** Opening MATERIAL PROVIDED block **

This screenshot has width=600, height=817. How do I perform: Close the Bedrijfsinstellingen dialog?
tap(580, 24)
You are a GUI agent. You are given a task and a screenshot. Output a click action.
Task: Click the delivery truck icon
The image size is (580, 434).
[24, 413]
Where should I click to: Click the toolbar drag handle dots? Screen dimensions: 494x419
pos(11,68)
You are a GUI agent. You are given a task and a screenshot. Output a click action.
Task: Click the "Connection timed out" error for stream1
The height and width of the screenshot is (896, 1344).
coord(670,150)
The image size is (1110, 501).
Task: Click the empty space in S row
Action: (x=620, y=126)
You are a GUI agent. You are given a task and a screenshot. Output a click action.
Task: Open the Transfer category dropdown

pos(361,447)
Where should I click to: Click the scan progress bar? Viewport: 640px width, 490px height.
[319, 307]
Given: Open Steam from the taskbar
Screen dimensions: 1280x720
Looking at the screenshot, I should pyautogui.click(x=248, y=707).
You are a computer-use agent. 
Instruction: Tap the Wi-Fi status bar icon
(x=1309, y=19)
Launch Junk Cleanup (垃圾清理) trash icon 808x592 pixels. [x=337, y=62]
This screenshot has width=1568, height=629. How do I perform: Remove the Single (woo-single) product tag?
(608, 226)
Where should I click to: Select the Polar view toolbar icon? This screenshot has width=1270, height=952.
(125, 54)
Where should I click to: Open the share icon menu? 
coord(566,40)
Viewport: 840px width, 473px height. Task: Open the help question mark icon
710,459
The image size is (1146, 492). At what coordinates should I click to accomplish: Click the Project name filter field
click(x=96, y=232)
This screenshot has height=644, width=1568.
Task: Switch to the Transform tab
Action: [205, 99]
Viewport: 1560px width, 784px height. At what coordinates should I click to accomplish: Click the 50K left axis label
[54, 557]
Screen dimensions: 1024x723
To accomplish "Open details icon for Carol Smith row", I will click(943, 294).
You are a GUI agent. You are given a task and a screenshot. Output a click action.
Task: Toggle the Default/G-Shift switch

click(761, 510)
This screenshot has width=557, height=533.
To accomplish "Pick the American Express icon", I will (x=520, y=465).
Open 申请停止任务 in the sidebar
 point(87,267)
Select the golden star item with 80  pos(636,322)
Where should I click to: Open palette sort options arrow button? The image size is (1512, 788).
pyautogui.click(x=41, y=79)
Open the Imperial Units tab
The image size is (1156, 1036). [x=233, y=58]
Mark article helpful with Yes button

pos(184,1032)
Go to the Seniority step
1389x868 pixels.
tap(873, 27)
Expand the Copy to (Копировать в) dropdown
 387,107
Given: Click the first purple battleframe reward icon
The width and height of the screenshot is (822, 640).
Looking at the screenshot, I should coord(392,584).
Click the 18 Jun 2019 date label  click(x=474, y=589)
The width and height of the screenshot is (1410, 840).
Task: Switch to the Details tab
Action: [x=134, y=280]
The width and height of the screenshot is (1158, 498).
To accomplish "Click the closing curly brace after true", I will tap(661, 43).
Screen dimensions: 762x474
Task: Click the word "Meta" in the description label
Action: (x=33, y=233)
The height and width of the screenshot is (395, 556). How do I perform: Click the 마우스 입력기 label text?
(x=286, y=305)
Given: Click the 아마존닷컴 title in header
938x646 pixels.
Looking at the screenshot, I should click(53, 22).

** Closing MATERIAL PROVIDED block **

Once you find the line with "Click the 18" above, print it and every line after it up to and including the line with "The width and height of the screenshot is (1158, 498).", exactly as written and nothing else.

SOLUTION
Click the 18 Jun 2019 date label  click(x=474, y=589)
The width and height of the screenshot is (1410, 840).
Task: Switch to the Details tab
Action: [x=134, y=280]
The width and height of the screenshot is (1158, 498).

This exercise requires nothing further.